→ **Exercise prompt**
Every line of the listing that holds the word "Change" should be returned.

Records to process START

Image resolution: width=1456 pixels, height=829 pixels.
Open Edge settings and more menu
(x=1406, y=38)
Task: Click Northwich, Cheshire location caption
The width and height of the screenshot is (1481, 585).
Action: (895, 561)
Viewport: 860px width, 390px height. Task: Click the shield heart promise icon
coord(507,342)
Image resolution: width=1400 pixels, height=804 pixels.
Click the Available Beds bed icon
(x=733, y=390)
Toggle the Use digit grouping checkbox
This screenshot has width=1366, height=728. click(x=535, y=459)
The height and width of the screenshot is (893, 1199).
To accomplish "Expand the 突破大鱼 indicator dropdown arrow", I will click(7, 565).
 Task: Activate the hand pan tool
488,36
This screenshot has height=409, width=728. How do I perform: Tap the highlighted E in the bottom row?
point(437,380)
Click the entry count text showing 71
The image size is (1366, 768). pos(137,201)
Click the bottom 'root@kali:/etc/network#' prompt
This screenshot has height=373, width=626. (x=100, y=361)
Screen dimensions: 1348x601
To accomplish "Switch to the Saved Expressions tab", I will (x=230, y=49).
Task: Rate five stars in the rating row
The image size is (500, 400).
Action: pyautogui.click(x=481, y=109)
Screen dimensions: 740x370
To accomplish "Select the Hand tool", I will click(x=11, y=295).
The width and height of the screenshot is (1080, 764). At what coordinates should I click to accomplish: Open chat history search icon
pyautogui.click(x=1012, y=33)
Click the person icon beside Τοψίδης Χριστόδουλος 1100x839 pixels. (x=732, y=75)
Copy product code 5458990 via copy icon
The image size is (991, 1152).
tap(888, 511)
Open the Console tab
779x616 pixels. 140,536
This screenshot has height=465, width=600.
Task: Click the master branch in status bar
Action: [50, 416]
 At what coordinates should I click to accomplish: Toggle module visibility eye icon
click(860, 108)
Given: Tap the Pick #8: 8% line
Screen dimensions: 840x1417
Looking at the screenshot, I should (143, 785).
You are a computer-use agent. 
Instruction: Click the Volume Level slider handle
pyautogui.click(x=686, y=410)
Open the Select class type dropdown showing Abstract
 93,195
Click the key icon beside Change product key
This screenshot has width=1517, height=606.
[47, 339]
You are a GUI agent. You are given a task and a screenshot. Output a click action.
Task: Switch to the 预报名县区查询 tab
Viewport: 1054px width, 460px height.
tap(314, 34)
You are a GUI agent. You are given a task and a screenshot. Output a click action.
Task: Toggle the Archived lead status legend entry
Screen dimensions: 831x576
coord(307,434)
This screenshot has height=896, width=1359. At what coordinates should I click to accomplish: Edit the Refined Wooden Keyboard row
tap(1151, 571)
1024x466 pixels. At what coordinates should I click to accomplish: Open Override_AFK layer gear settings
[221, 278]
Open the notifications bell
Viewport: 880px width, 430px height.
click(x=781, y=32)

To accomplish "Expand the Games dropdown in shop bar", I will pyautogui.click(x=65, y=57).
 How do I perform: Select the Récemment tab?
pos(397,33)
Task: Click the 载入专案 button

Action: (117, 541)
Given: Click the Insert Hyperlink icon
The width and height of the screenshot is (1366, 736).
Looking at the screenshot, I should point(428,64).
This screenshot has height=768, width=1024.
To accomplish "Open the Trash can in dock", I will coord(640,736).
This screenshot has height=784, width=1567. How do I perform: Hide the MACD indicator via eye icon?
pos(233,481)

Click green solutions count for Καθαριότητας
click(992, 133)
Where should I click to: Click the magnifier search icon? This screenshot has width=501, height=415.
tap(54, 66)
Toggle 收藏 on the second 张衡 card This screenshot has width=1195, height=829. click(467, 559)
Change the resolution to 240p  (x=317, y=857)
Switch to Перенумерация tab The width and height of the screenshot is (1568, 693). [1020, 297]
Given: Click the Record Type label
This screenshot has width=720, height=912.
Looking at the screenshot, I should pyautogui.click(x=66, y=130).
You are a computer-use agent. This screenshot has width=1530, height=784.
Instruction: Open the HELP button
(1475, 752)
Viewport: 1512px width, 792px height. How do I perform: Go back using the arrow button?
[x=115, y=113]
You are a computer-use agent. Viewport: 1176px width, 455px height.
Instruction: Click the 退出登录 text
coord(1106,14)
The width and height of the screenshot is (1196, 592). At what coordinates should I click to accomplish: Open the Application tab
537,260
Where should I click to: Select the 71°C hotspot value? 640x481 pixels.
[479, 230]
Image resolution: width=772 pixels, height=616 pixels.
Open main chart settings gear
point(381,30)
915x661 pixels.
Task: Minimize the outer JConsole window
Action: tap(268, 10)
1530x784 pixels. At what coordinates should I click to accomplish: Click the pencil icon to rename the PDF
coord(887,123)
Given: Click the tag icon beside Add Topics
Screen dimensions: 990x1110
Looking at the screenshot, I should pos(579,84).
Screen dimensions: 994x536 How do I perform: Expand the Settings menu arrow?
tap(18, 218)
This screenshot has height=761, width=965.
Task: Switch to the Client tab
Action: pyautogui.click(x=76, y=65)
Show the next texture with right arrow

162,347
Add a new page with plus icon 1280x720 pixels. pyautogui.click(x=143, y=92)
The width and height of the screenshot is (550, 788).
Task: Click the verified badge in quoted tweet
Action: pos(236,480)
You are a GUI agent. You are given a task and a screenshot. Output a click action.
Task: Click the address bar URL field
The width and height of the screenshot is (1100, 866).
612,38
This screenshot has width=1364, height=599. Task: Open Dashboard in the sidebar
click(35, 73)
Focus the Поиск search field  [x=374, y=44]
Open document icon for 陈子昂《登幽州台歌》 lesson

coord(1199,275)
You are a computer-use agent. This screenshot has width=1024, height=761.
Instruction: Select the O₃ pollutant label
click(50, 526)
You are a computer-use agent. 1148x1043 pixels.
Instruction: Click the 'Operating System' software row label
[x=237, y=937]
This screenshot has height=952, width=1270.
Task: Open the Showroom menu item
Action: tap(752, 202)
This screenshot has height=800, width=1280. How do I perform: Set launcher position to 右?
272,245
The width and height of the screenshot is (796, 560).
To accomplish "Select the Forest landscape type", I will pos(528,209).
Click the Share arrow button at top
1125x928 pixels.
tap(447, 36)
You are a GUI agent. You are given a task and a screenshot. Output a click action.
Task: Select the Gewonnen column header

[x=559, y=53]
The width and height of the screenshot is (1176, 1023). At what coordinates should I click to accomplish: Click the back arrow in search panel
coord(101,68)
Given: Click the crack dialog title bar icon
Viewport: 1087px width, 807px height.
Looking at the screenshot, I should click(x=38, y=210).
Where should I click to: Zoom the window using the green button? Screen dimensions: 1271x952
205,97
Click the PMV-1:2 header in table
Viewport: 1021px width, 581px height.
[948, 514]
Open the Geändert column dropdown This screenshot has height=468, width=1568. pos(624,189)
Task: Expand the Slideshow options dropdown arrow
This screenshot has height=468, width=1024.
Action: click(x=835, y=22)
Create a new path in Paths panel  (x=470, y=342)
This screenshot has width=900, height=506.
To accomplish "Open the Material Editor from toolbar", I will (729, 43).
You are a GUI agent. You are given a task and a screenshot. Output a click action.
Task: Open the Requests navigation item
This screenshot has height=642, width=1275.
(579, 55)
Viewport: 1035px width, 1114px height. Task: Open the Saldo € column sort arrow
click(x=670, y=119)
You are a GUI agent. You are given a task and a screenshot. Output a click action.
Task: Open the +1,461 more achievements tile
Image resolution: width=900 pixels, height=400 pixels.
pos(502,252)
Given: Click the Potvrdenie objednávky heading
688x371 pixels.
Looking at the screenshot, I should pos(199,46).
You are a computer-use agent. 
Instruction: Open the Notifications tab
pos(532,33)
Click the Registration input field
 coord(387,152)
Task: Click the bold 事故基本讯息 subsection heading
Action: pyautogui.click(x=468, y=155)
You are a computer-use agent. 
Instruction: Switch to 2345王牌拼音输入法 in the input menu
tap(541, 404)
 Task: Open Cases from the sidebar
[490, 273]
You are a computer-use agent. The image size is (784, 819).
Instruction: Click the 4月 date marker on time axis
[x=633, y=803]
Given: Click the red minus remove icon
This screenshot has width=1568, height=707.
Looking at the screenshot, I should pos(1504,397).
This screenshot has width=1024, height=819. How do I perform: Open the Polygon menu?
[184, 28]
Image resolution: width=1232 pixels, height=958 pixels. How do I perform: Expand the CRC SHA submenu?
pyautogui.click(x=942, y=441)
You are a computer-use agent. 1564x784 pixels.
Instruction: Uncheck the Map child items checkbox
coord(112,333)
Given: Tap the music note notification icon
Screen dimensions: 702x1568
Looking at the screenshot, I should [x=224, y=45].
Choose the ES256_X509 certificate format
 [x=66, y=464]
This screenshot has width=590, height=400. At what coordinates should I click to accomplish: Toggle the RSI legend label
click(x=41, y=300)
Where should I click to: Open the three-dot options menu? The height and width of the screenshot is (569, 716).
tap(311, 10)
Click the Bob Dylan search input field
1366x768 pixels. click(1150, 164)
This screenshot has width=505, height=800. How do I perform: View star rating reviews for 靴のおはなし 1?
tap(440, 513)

Records to process END

→ **Solution for this exercise**
Click the key icon beside Change product key
Change the resolution to 240p  (x=317, y=857)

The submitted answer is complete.